The foregoing constitutes some evidence supporting the determination that Cagle did not breach the lease by failing to maintain insurance. And while that evidence was contradicted by other evidence, the situation merely created a credibility dispute for the jury to resolve as fact finder. Given the manner in which it did, we cannot say that weak evidence supported the decision or that the latter was so against the great weight of the entire evidence as to be clearly wrong.
Issues 5, 6, 7, and 8 - Tortious Interference with Contract
In its next four issues, Burnwood argues that the evidence is legally and factually insufficient to support the jury finding that it tortiously interfered with Cagle’s agreement with Byrd. We overrule them as well.
Again, Burnwood mentioned only one ground in its motion for new trial. That ground consisted of the allegation that Cagle could not prosecute a cause of action sounding in tortious interference because he himself breached the lease. Moreover, the only alleged breach alluded to concerned his purported failure to maintain liability insurance on the premises. Thus, the other grounds now asserted were not preserved, though evidence of record would nonetheless lead us to conclude that they too were meritless.

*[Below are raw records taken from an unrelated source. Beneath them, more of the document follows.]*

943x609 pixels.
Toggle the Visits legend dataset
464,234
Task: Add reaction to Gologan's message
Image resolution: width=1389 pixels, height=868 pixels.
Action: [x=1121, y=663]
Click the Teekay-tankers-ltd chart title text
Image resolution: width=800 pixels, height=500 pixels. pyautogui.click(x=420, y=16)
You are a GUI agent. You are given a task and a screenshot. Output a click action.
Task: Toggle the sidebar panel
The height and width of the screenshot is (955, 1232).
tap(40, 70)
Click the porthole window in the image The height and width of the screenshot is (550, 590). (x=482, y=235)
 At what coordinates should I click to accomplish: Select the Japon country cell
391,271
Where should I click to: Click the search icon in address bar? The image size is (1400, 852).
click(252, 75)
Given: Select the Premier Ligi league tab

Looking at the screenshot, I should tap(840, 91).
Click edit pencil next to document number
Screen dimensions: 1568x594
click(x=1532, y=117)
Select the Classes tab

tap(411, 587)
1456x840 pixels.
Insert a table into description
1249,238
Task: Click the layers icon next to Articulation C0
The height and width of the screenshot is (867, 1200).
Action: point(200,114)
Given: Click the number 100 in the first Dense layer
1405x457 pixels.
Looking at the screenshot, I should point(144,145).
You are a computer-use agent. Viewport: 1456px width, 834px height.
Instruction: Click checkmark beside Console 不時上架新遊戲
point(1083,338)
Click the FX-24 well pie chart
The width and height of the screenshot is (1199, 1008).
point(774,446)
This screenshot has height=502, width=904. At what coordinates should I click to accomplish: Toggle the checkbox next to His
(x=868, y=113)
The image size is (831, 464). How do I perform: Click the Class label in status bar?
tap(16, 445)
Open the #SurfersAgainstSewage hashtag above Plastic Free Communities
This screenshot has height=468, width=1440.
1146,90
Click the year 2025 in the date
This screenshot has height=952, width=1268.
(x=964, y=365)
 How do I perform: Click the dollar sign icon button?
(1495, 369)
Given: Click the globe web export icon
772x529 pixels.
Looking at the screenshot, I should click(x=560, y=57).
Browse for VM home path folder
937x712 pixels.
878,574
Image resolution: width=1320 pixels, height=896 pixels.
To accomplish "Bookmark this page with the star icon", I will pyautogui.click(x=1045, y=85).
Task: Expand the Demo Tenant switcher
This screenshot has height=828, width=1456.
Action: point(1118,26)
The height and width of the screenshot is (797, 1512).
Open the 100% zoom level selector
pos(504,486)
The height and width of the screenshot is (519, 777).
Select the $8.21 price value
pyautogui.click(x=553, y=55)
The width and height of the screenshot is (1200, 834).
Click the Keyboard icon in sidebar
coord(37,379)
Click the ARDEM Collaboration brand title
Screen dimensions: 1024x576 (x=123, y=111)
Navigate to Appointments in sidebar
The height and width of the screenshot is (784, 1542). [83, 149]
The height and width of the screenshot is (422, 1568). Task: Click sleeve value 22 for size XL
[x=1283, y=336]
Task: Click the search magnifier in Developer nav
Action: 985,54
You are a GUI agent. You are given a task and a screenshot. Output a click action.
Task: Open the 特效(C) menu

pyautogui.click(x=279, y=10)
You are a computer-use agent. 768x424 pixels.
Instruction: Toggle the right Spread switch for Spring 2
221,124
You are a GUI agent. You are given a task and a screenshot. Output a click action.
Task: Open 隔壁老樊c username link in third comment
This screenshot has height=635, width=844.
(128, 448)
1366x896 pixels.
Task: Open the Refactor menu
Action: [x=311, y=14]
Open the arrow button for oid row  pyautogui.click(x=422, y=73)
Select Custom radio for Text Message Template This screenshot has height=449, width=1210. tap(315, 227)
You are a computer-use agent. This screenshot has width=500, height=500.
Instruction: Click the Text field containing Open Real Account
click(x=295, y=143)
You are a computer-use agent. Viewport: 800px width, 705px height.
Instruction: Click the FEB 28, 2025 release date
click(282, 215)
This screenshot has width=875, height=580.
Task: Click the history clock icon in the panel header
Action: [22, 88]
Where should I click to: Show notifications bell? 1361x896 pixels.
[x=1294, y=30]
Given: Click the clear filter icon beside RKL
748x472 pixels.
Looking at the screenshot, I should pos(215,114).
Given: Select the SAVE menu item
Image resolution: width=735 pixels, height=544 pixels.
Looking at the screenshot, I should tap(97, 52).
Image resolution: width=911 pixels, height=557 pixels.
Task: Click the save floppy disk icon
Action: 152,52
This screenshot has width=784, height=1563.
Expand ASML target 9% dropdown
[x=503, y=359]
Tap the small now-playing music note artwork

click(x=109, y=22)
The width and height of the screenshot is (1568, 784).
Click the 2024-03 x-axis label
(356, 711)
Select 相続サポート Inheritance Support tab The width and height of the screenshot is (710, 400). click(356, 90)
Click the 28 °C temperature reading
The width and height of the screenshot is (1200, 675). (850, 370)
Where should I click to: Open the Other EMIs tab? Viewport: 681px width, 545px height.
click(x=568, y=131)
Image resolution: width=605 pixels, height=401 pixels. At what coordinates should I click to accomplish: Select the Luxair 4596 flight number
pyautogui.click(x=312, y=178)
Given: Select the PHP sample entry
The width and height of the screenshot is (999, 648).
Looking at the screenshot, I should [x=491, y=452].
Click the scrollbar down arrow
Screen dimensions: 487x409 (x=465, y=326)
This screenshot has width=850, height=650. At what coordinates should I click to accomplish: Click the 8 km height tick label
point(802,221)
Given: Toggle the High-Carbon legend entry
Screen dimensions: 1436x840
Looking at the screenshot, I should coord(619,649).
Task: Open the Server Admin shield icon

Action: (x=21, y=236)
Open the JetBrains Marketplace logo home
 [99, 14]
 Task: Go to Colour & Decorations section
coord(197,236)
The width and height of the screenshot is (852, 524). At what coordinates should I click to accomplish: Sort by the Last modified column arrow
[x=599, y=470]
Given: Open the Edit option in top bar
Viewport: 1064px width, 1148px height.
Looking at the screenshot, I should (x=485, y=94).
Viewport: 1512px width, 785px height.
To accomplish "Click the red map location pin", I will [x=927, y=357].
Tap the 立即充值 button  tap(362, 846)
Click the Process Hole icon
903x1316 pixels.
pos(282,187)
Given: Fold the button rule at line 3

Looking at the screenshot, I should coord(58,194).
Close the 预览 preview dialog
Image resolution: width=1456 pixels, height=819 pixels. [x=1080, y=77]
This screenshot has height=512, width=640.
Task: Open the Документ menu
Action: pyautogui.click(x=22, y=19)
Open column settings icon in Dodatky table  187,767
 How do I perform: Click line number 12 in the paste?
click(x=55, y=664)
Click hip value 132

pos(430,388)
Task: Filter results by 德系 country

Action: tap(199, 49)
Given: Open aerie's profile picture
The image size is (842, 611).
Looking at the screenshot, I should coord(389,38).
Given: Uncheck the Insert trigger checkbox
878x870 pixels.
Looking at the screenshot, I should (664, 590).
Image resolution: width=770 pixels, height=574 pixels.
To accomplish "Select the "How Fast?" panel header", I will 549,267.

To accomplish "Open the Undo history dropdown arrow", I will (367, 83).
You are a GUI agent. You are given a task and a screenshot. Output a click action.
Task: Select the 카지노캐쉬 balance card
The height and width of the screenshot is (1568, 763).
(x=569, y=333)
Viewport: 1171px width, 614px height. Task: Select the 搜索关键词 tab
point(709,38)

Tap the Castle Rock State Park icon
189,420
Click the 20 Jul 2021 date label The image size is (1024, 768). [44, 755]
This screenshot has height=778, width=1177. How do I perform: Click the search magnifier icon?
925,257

As for the ground that we can address, its viability depended upon Burnwood successfully attacking that part of the verdict wherein Cagle was found not to have breached the lease. Since Burnwood was unsuccessful in that matter, the current allegation lacks basis.
Accordingly, we overrule all Burnwood’s issues and affirm the judgment.
Brian Quinn
Chief Justice
FOOTNOTES
1:
“Mesquites” was a name that had been used in the past by Ray and apparently belonged to Burnwood.
2:
Indeed, specifying limited grounds could have mislead the trial court to believe that there were no other complaints about the verdict and judgment. Yet, even if all grounds were preserved, we would have overruled them for our review of the record disclosed that they were supported by some evidence and not clearly wrong or unjust.